By law, all German hospitals are required to publish a structured quality report every two years. The first series of reports of 1,983 acute care hospitals was published in PDF-format on the internet in September of 2005 . The aim of these quality reports was to allow insurees/patients and referring physicians to make an informed choice of hospitals .
Publishing these reports on the quality of hospital care is comparable to efforts in many countries of the world [e.g. [3–6]]. However, the process of choosing the right quality indicators for the report did not follow state of the art methodology [7–12], as reflected in the set of indicators that was ultimately chosen. A group of representatives of the self-administration of the German health care system – representing the statutory social health insurance funds and the German hospital association – established the content of the reports without explicitly taking into account international experiences and the information needs of patients and referring physicians [Daniela Riese, association of substitute health insurance funds for employees, personal communication].
Therefore, the aim of our study was to examine whether the quality reports and their respective quality indicators could nevertheless be useful for informed decision making by determining the relevance attributed to the reported hospital quality indicators by patients and referring physicians.
The German quality reports are divided into two parts:
A structured and comparable part with information on the scope and volume of services provided by each hospital
An unstructured and virtually comparable part with information on hospital quality management systems.
Since these quality reports do not contain quality indicators as exactly defined parameters , we extracted all items from the first part of the reports that may be relevant for informed decision making while choosing a hospital (see list of indicators in the table).

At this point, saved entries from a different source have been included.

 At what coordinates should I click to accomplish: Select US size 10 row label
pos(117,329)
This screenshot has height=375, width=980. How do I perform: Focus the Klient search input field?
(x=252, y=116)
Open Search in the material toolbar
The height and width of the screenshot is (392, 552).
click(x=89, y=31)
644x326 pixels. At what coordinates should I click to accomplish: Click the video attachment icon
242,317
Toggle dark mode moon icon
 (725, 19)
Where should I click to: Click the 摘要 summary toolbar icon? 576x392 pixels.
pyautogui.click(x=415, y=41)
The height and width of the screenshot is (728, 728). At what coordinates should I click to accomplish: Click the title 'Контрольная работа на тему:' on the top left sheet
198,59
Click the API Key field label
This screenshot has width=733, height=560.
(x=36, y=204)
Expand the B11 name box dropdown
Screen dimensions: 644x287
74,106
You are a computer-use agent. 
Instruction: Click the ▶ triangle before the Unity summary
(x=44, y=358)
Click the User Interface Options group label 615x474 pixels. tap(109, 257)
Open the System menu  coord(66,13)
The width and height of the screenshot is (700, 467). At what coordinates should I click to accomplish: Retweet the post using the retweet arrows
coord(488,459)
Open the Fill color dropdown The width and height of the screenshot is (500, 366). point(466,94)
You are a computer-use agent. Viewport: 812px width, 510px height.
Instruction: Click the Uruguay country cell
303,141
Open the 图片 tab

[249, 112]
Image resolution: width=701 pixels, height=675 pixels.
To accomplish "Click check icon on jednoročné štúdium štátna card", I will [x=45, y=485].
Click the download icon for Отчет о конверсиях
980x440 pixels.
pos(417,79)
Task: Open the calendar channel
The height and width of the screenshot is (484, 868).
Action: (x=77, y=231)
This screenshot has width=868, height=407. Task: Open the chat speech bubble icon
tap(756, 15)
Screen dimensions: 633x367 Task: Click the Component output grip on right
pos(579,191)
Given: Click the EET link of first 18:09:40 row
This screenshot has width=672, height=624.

To study the usefulness of the structured quality reports as they were published in 2005, i.e. as PDF-files without glossary, we used the exact wording of the reports and explained the meaning of the different indicators to the interviewed patients and physicians in more detail only on request and only after receiving their answers to our questions.
The reports missed many indicators that are commonly used in quality reports and we did not want to excessively strain our interviewees. We therefore added only five internationally acknowledged indicators to the former list of 24 indicators: "patient satisfaction", "kindness of staff", "distance to place of living", "recommendation by relatives or physicians", and "hospital regularly visited or referred to". We thus ended up with 29 indicators to be examined in our study.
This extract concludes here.